English lessons with Mortimer English Club - frequently asked questions
Why should infants learn a foreign language?
Should children learn a foreign language even if they have only just started speaking in their mother tongue?
Yes. A toddler growing up with two languages will learn to understand and speak both languages. Language development in the mother tongue is not hindered by learning a second language. In fact, the exact opposite is true. Learning a second language encourages awareness of language structure. This is demonstrated later when the child attends school and has a much better understanding of the grammar used in several different languages.
Are we asking too much of our children to learn a foreign language at such an early age?
No, our lessons are varied and child-orientated. They awaken the children’s curiosity. Children have lots of fun learning the language without any pressure to perform. When it comes to learning a language small children are true geniuses. They are capable of learning many different languages and dialects, even those which may sound very exotic to us. It is important to remember that to a baby their own mother tongue is just as much a foreign language as English. Children do not worry about grammar and vocabulary, they learn effortlessly and intuitively.
Won’t children get bored later on in school?
No. The topics of our lessons prepare children for successful learning in secondary schools. Children proudly report how well they are able to follow English lessons at school because they have already learnt to speak and understand the language freely at Mortimer. In some cases they have already learned to read and write in English. This enables them to concentrate on learning new vocabulary and grammar. Children who learn a foreign language at an early age possess a great deal of self-confidence in their own abilities. This is reflected in their excellent grades and their love of learning.
My child is already learning English at primary school. Is it still worthwhile taking part in Mortimer lessons?
Yes. Our lessons are compatible with primary school teaching syllabuses. The main advantages of our lessons are the small groups of 4–8 students, the opportunity to learn English just as you acquired your mother tongue and the teaching materials, including audio CDs featuring native English speakers. Learning in small groups guarantees that each child receives adequate attention. This means that our teachers are immediately aware if a child is having problems. Therefore, mistakes can be rectified before it’s too late. If mistakes are left uncorrected it is often only possible to put things right with the help of private tuition, which can be both expensive and time-consuming.

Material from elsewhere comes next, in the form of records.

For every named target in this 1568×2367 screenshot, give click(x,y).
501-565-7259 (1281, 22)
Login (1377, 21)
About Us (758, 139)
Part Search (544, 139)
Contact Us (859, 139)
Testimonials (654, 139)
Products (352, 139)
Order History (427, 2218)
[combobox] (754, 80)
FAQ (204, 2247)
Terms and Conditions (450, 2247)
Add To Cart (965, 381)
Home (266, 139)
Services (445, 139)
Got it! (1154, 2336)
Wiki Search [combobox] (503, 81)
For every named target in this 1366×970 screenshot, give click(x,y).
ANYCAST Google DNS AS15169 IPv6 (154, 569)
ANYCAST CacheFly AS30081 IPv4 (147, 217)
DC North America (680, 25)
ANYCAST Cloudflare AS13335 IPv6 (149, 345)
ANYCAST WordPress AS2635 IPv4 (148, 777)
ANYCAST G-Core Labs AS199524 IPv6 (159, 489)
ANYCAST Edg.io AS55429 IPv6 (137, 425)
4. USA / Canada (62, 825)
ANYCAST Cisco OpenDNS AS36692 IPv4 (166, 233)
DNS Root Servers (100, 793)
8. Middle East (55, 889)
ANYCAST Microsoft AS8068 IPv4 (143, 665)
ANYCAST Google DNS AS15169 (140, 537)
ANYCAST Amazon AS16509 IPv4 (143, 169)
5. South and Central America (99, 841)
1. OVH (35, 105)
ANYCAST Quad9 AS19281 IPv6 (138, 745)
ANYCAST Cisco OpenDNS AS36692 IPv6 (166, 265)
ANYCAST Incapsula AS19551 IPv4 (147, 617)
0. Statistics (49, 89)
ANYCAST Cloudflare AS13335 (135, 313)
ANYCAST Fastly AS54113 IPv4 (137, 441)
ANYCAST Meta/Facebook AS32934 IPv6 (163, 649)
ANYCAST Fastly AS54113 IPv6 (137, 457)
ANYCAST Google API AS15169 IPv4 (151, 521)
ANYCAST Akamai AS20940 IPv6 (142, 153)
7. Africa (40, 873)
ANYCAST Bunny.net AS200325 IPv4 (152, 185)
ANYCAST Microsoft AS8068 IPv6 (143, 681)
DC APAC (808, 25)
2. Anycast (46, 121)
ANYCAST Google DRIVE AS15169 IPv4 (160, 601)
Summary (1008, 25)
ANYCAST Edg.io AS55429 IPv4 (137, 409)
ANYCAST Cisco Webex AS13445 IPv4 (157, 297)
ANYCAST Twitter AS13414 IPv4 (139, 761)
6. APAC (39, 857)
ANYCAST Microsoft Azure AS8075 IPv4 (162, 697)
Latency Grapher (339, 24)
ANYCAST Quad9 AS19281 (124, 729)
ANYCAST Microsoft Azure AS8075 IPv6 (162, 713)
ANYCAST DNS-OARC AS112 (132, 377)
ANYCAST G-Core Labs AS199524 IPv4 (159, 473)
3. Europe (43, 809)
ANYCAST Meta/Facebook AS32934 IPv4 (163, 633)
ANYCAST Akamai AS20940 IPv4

Children have a great opportunity to train their language abilities in small groups. Students develop excellent pronunciation skills, which is supported by regularly listening to audio CDs spoken by native English speakers. Children who learn English with Mortimer are not scared to speak up in class, which is often the case in larger groups. Primary school teachers do not have the opportunity to devote time to each pupil due to the large class sizes (25–30 children).
My child is already learning English at school. Is it still worthwhile taking part in Mortimer lessons?
Yes. It is important to remember that reading, writing, understanding, speaking and grammar are all learned simultaneously at secondary school. Many children find this too demanding and quickly lose interest. Learning a foreign language should be an enjoyable experience and not a chore. By participating in our lessons, children find that learning English can be fun – without the pressure to perform. Our teaching material is compatible with the subject matter of Year 5 classes. It is easier to teach communication skills in small groups, which in turn reduces any inhibitions the child may have or eliminates them completely.
It goes without saying that our teachers deal individually with any problems or questions the children may have. It is very difficult for teachers in secondary schools to deal effectively with every single child due to class sizes of 25–30 children. It is also very difficult to teach communication skills in such large classes. We have often experienced older children who are very good at writing and translating, but are unable to have a conversation in a foreign language because they have never had the opportunity to speak the language.